··· Data records

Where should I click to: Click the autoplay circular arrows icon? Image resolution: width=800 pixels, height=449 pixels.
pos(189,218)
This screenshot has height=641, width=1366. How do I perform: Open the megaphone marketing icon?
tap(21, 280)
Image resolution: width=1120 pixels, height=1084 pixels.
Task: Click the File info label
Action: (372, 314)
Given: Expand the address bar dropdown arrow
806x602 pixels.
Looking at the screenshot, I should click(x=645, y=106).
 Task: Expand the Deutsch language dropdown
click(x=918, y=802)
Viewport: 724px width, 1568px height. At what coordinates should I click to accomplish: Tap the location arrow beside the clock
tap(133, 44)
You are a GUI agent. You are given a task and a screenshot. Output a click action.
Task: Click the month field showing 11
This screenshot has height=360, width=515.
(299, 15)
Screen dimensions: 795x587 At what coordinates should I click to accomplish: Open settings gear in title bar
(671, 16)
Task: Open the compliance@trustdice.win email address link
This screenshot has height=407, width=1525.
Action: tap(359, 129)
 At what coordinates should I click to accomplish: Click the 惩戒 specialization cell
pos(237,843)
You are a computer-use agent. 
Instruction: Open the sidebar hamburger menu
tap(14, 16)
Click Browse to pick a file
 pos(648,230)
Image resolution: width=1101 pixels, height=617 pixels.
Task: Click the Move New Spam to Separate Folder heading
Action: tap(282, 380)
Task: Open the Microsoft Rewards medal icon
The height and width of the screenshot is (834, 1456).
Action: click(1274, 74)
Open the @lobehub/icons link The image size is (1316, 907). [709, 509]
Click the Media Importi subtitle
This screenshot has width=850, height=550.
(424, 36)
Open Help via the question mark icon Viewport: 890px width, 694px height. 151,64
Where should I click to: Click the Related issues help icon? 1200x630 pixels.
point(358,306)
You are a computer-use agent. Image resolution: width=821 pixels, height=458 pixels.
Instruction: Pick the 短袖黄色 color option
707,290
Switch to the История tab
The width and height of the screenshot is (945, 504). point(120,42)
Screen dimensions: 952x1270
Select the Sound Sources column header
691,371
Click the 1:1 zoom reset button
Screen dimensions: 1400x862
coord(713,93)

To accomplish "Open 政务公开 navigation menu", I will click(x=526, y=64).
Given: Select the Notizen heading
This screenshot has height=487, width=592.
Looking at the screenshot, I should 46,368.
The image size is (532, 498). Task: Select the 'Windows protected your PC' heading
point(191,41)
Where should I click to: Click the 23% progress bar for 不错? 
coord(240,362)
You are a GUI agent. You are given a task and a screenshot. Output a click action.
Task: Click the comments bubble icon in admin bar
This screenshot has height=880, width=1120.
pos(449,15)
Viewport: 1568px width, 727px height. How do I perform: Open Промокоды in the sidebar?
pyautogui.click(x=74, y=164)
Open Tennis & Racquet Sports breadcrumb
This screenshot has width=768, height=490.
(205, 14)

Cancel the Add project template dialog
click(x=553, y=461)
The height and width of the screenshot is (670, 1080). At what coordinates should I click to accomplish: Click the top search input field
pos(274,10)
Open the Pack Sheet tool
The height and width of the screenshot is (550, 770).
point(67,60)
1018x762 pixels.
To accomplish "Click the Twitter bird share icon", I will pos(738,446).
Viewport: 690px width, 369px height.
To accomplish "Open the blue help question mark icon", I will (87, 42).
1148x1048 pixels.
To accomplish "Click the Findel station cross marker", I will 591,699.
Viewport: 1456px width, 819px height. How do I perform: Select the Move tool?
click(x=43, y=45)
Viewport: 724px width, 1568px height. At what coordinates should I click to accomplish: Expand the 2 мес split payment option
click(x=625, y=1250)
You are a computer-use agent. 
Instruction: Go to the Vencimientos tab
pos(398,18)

······

» **Problem statement**
An exact repeat of the lines from the one containing "Task: Click the comments" through the final line above, both included, is the whole answer.

» **Answer space**
Task: Click the comments bubble icon in admin bar
This screenshot has height=880, width=1120.
pos(449,15)
Viewport: 1568px width, 727px height. How do I perform: Open Промокоды in the sidebar?
pyautogui.click(x=74, y=164)
Open Tennis & Racquet Sports breadcrumb
This screenshot has width=768, height=490.
(205, 14)

Cancel the Add project template dialog
click(x=553, y=461)
The height and width of the screenshot is (670, 1080). At what coordinates should I click to accomplish: Click the top search input field
pos(274,10)
Open the Pack Sheet tool
The height and width of the screenshot is (550, 770).
point(67,60)
1018x762 pixels.
To accomplish "Click the Twitter bird share icon", I will pos(738,446).
Viewport: 690px width, 369px height.
To accomplish "Open the blue help question mark icon", I will (87, 42).
1148x1048 pixels.
To accomplish "Click the Findel station cross marker", I will 591,699.
Viewport: 1456px width, 819px height. How do I perform: Select the Move tool?
click(x=43, y=45)
Viewport: 724px width, 1568px height. At what coordinates should I click to accomplish: Expand the 2 мес split payment option
click(x=625, y=1250)
You are a computer-use agent. 
Instruction: Go to the Vencimientos tab
pos(398,18)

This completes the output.